# [WORK REQUEST]
Both the line below containing "You are a GUI" and the line containing "This screenshot has height=571, width=1115.", along with every line between them, should be repeated exactly; no other line belongs in the answer.

# [PROVIDED RECORDS]

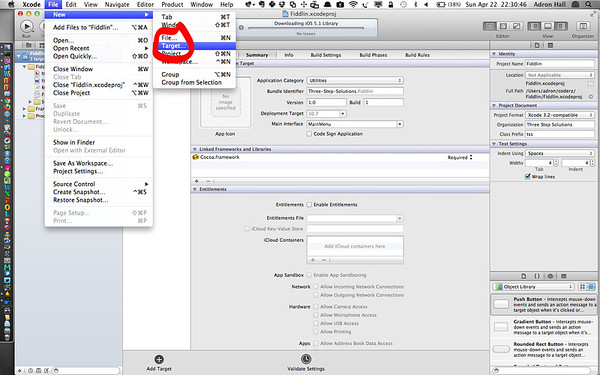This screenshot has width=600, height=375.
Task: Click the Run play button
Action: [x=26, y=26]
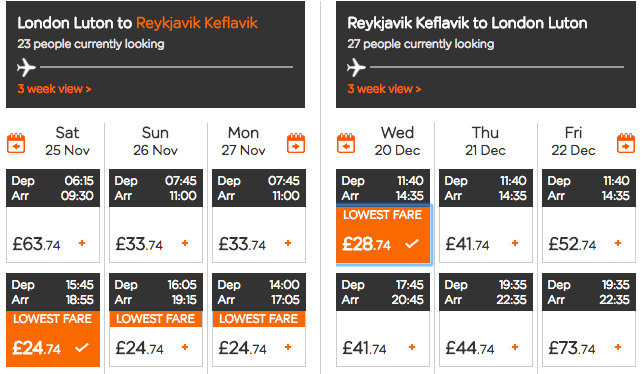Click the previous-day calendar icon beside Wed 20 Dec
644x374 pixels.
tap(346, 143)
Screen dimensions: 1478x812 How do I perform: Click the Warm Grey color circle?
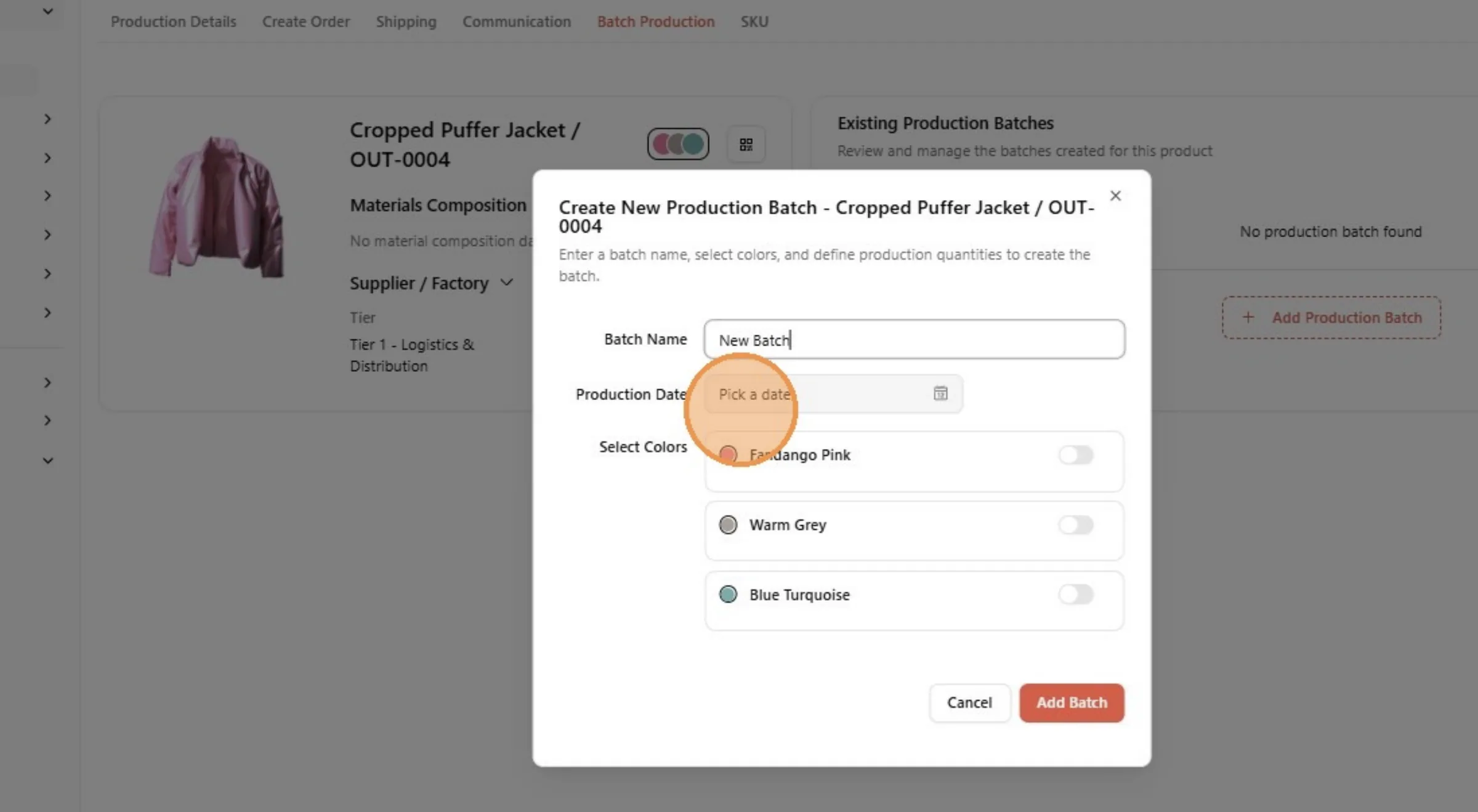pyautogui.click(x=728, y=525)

* * *

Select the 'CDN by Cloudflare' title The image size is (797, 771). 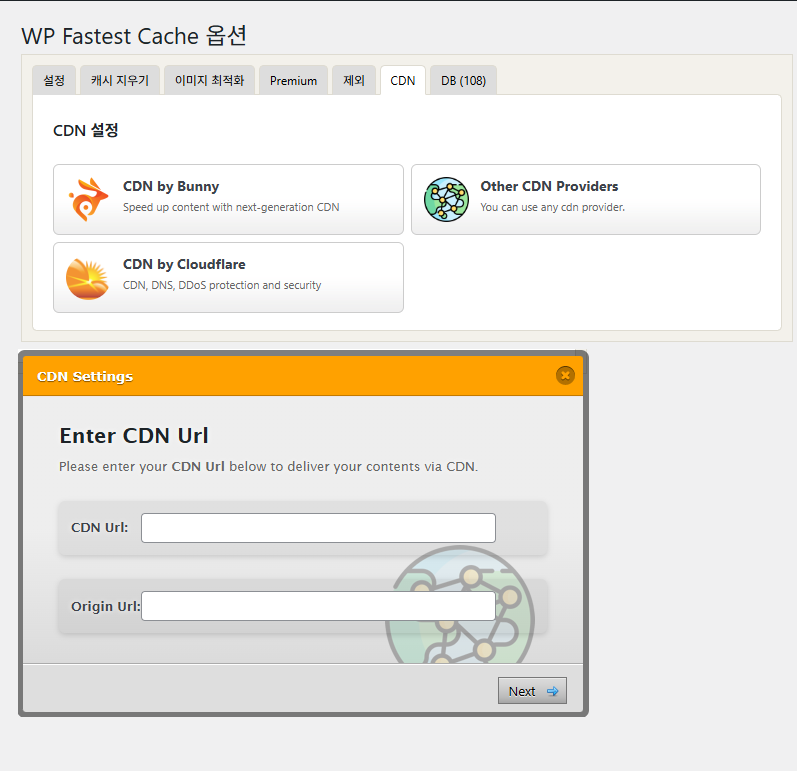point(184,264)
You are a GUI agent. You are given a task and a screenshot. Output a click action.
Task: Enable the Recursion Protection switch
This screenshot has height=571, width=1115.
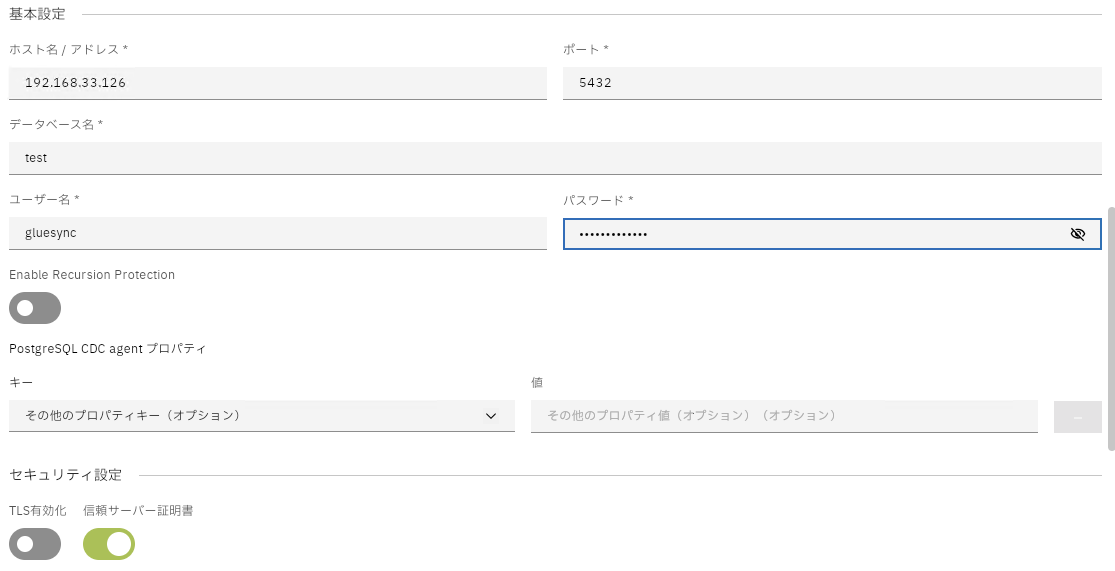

# [EXERCISE RESULT]
You are a GUI agent. You are given a task and a screenshot. Output a click action.
Task: Enable the Recursion Protection switch
This screenshot has height=571, width=1115.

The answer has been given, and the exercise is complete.